The module``django.views.generic.simple`` contains simple views that handle a couple of common cases: rendering a template when no view logic is needed and issuing a redirect.

Rendering a Template

View function: django.views.generic.simple.direct_to_template

This view renders a given template, passing it a {{ params }} template variable, which is a dictionary of the parameters captured in the URL.

Example

Given the following URLconf:

from django.conf.urls.defaults import *
from django.views.generic.simple import direct_to_template

urlpatterns = patterns('',
    (r'^foo/$',             direct_to_template, {'template': 'foo_index.html'}),
    (r'^foo/(?P<id>\d+)/$', direct_to_template, {'template': 'foo_detail.html'}),
)

a request to /foo/ would render the template foo_index.html, and a request to /foo/15/ would render foo_detail.html with a context variable {{ params.id }} that is set to 15.

Required Arguments

  • template: The full name of a template to use.

Redirecting to Another URL

View function: django.views.generic.simple.redirect_to

This view redirects to another URL. The given URL may contain dictionary-style string formatting, which will be interpolated against the parameters captured in the URL.

If the given URL is None, Django will return an HTTP 410 ("Gone") message.

Example

This URLconf redirects from /foo/<id>/ to /bar/<id>/:

from django.conf.urls.defaults import *
from django.views.generic.simple import redirect_to

urlpatterns = patterns('django.views.generic.simple',
    ('^foo/(?p<id>\d+)/$', redirect_to, {'url': '/bar/%(id)s/'}),
)

This example returns a "Gone" response for requests to /bar/:

from django.views.generic.simple import redirect_to

urlpatterns = patterns('django.views.generic.simple',
    ('^bar/$', redirect_to, {'url': None}),
)

Required Arguments

  • url: The URL to redirect to, as a string. Or None to return a 410 ("Gone") HTTP response.

List/Detail Generic Views

The list/detail generic views (in the module django.views.generic.list_detail) handle the common case of displaying a list of items at one view and individual "detail" views of those items at another.

Lists of Objects

View function: django.views.generic.list_detail.object_list

Use this view to display a page representing a list of objects.

Example

Given the Author object from Chapter 5, we can use the object_list view to show a simple list of all authors given the following URLconf snippet:

from mysite.books.models import Author
from django.conf.urls.defaults import *
from django.views.generic import list_detail

author_list_info = {
    'queryset':   Author.objects.all(),
}

urlpatterns = patterns('',
    (r'authors/$', list_detail.object_list, author_list_info)
)

Required Arguments

  • queryset: A QuerySet of objects to list (see Table C-1).

Optional Arguments

  • paginate_by: An integer specifying how many objects should be displayed per page.
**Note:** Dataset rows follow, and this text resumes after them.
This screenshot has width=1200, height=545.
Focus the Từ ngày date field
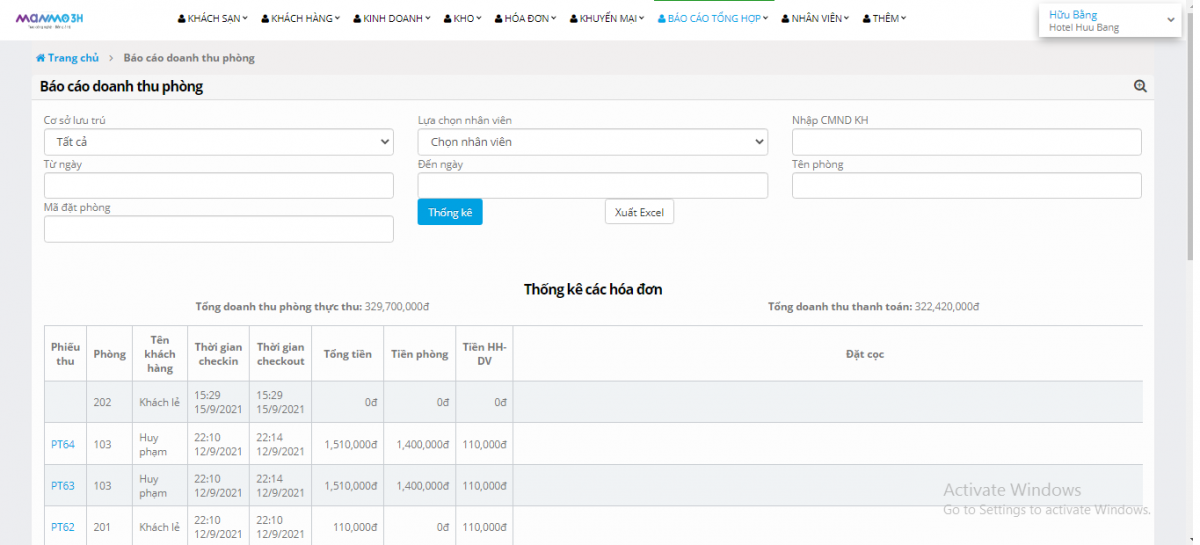point(218,186)
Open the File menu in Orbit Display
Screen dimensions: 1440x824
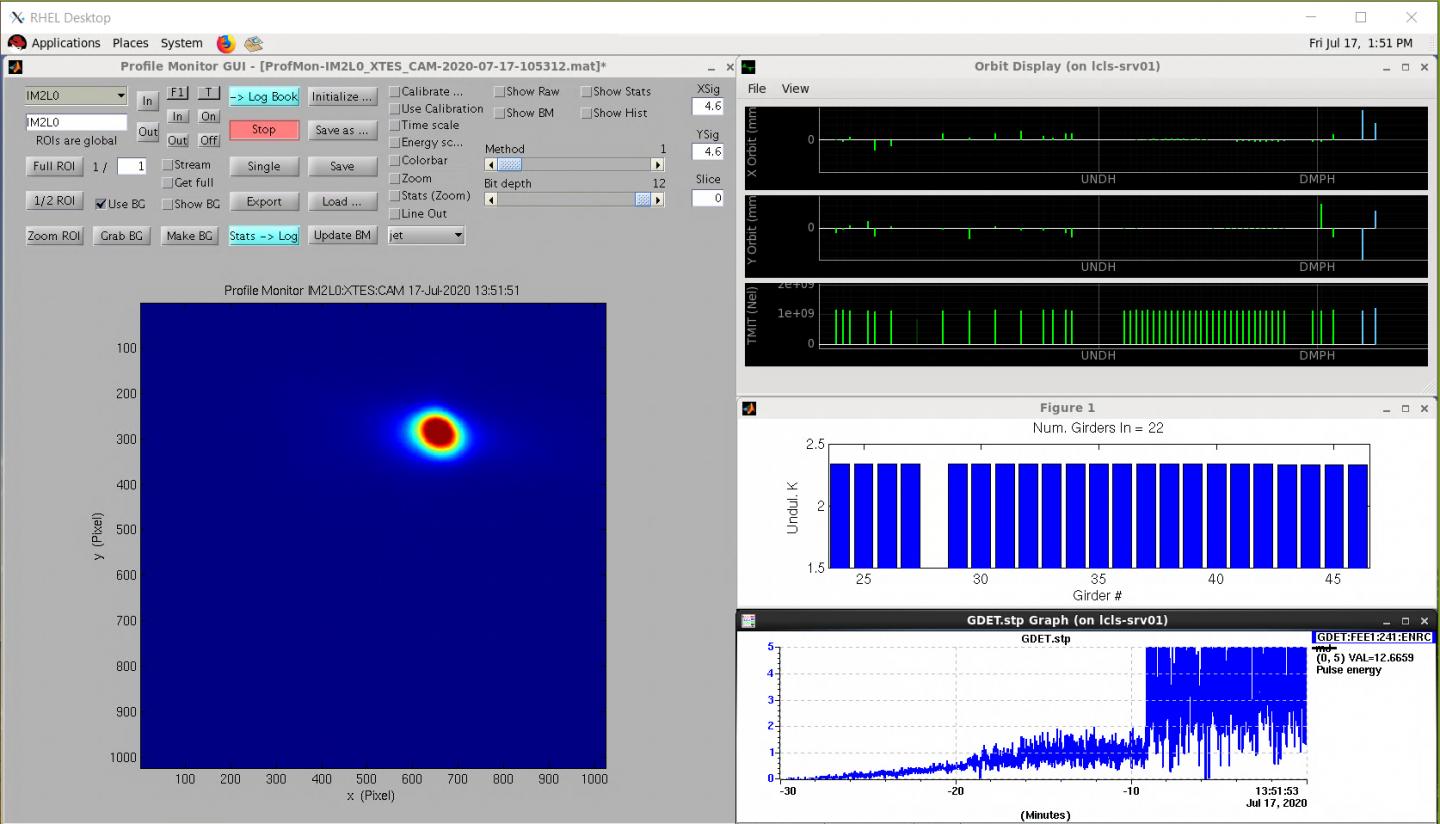click(x=757, y=89)
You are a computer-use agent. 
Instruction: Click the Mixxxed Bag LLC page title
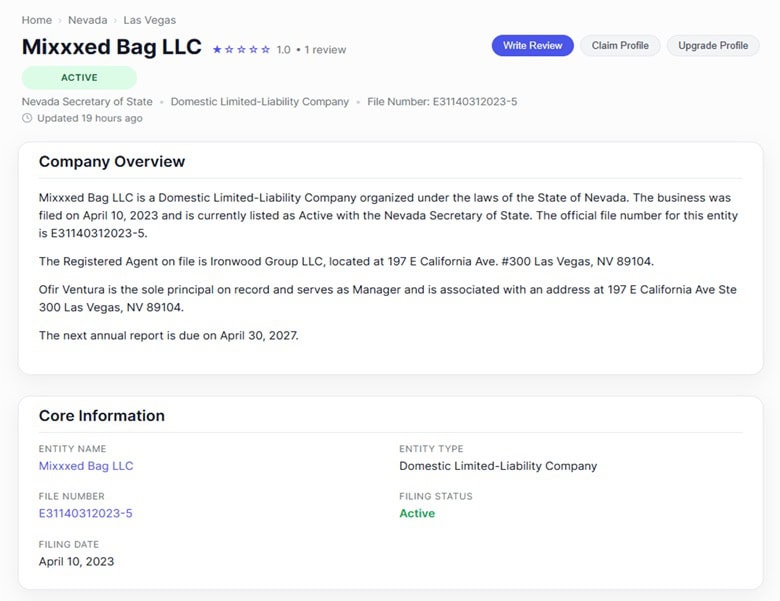pos(111,47)
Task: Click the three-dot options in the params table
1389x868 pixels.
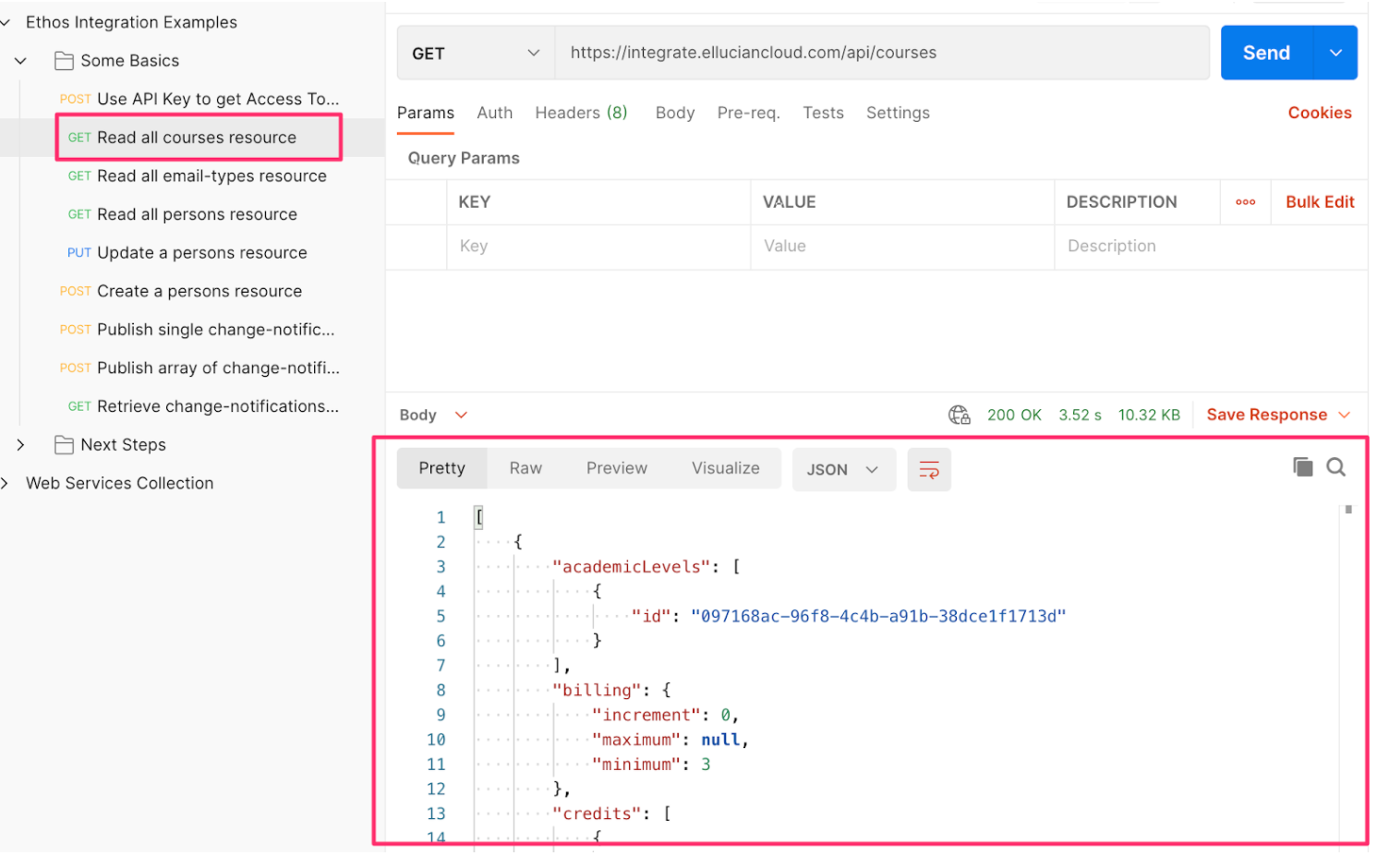Action: coord(1245,201)
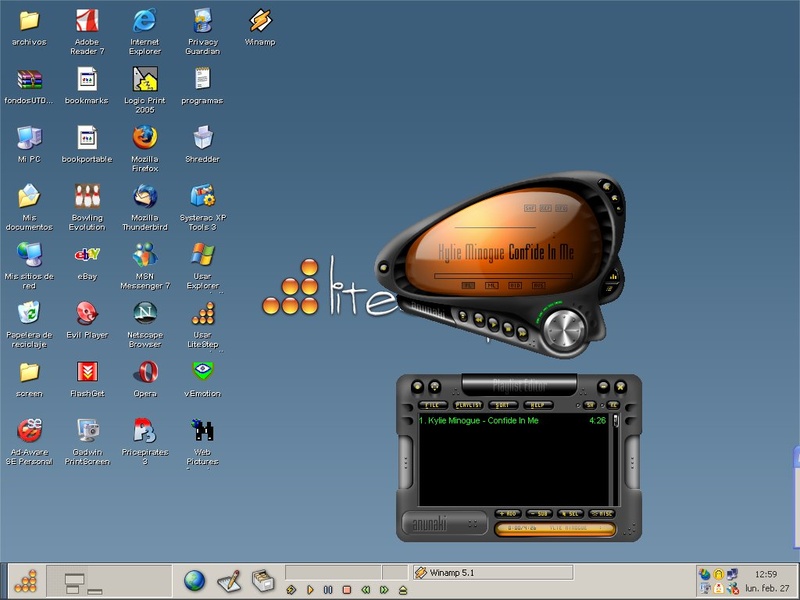Open the SEL dropdown in Playlist Editor
The width and height of the screenshot is (800, 600).
tap(570, 513)
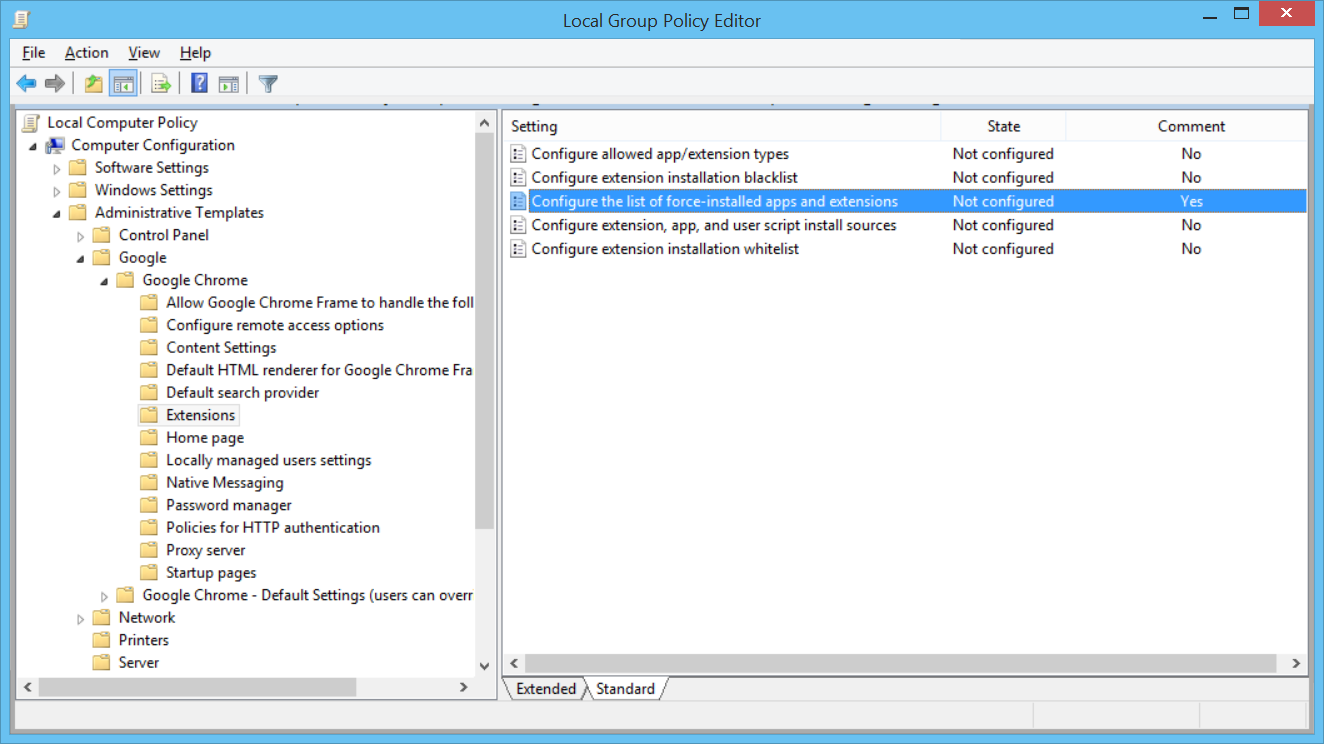Click the Up one level folder icon

click(92, 83)
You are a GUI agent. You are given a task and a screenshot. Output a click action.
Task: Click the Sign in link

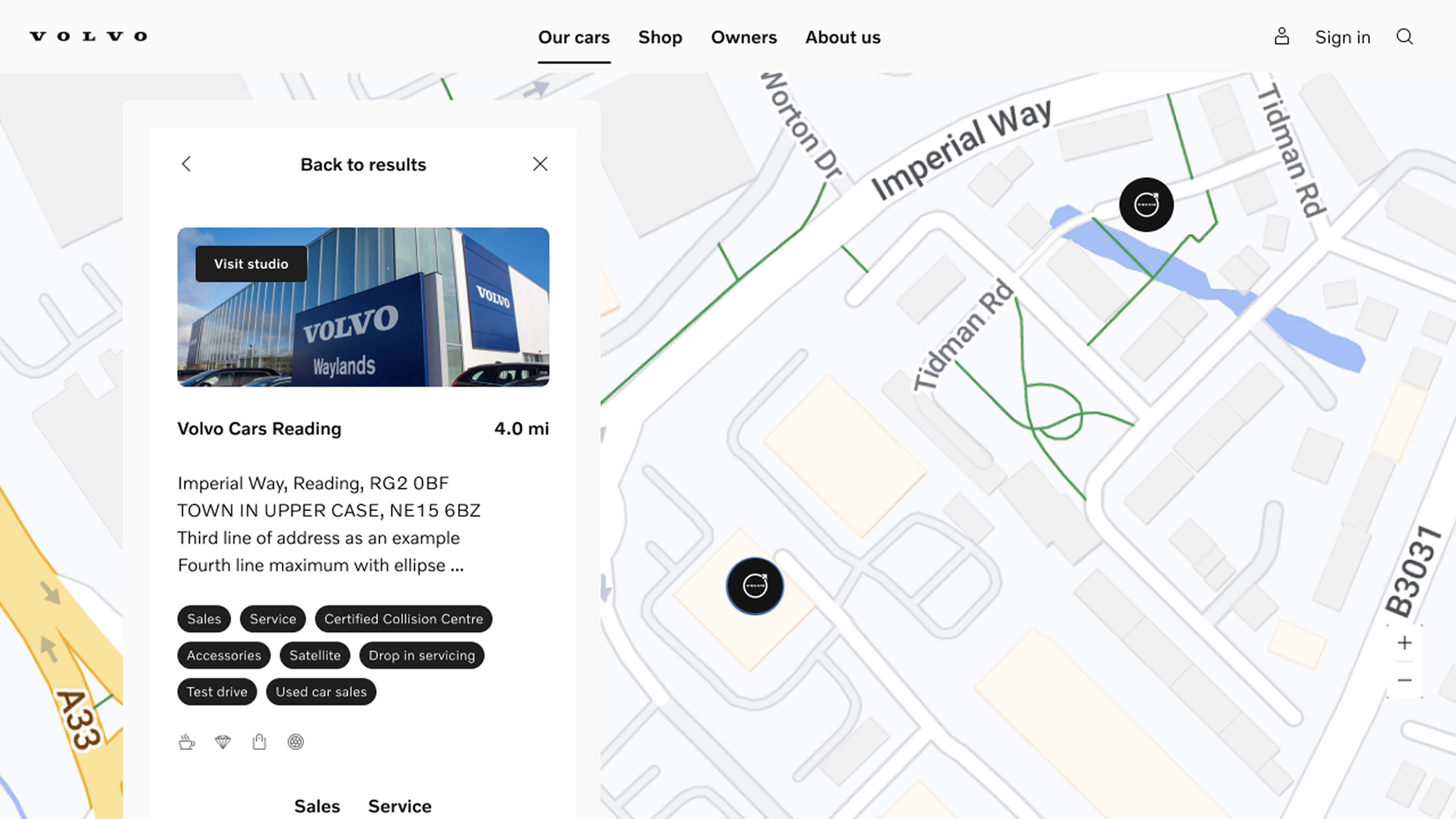(x=1342, y=37)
If this is given, the view will paginate objects with paginate_by objects per page. The view will expect either a page query string parameter (via GET) containing a zero-indexed page number, or a page variable specified in the URLconf. See the following "Notes on Pagination" section.

Additionally, this view may take any of these common arguments described in Table C-1:

  • allow_empty
  • context_processors
  • extra_context
  • mimetype
  • template_loader
  • template_name
  • template_object_name

Template Name

If template_name isn't specified, this view will use the template <app_label>/<model_name>_list.html by default. Both the application label and the model name are derived from the queryset parameter. The application label is the name of the application that the model is defined in, and the model name is the lowercased version of the name of the model class.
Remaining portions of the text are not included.